### What the task requires
In the data below, find each line carrying the string "icon" and copy it out.

--- --- ---

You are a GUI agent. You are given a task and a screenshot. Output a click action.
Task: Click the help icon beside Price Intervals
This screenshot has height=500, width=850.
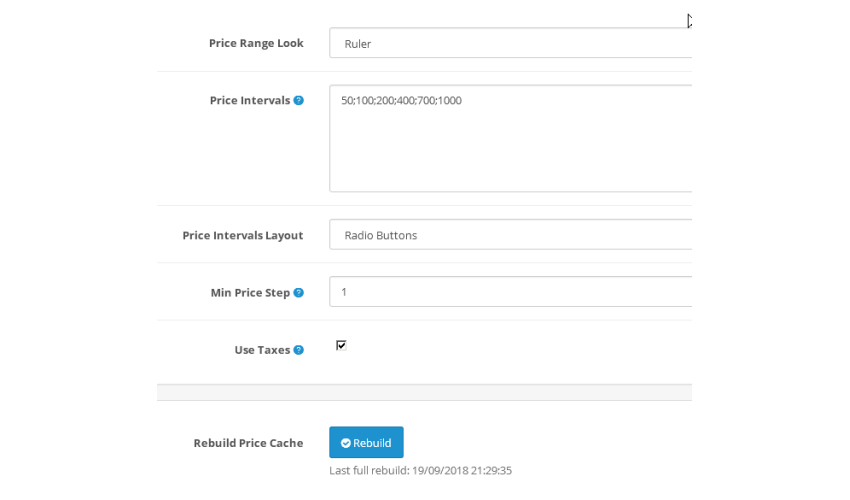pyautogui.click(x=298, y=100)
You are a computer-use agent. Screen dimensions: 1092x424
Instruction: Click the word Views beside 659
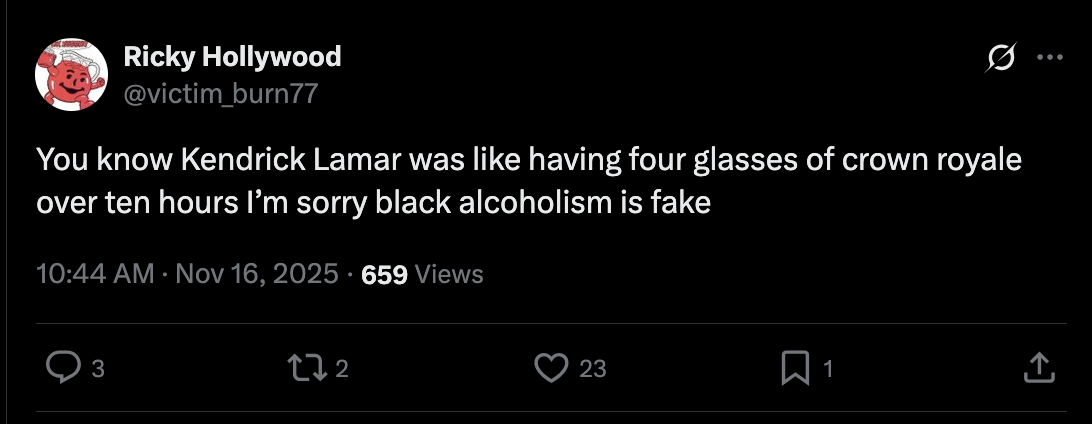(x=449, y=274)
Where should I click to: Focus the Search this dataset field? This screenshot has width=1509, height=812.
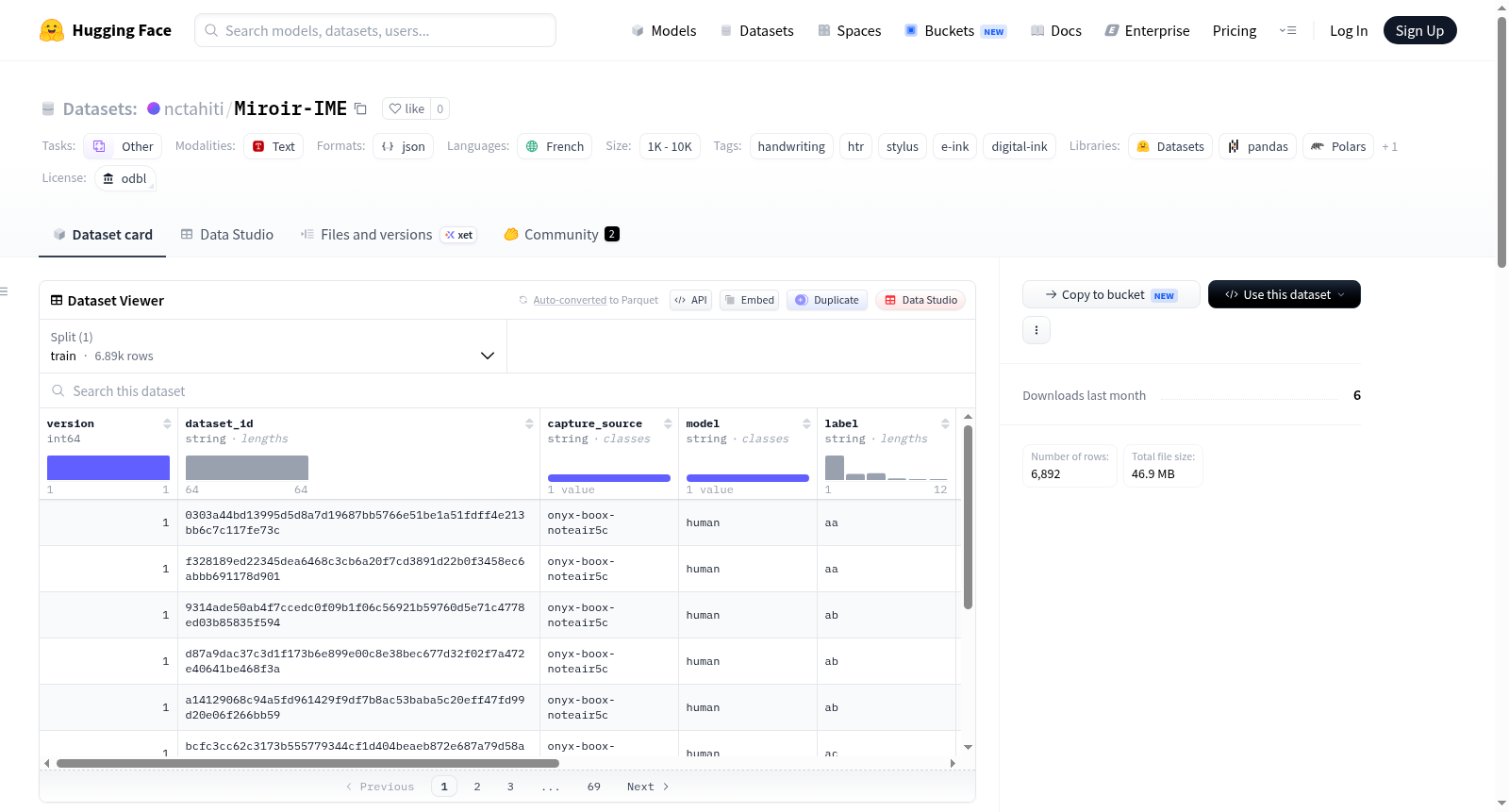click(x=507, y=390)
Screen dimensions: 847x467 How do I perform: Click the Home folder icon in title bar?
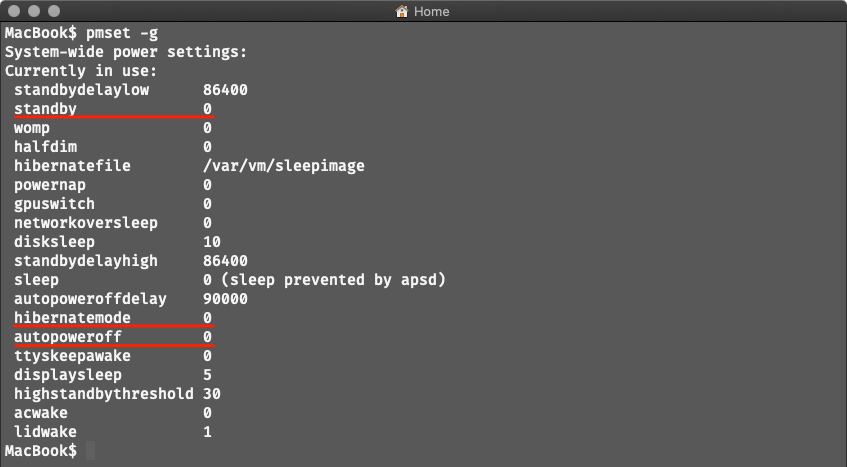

--- --- ---

### Task solution
Task: Click the help icon beside Price Intervals
Screen dimensions: 847x467 How do I perform: Click the Home folder icon in title bar?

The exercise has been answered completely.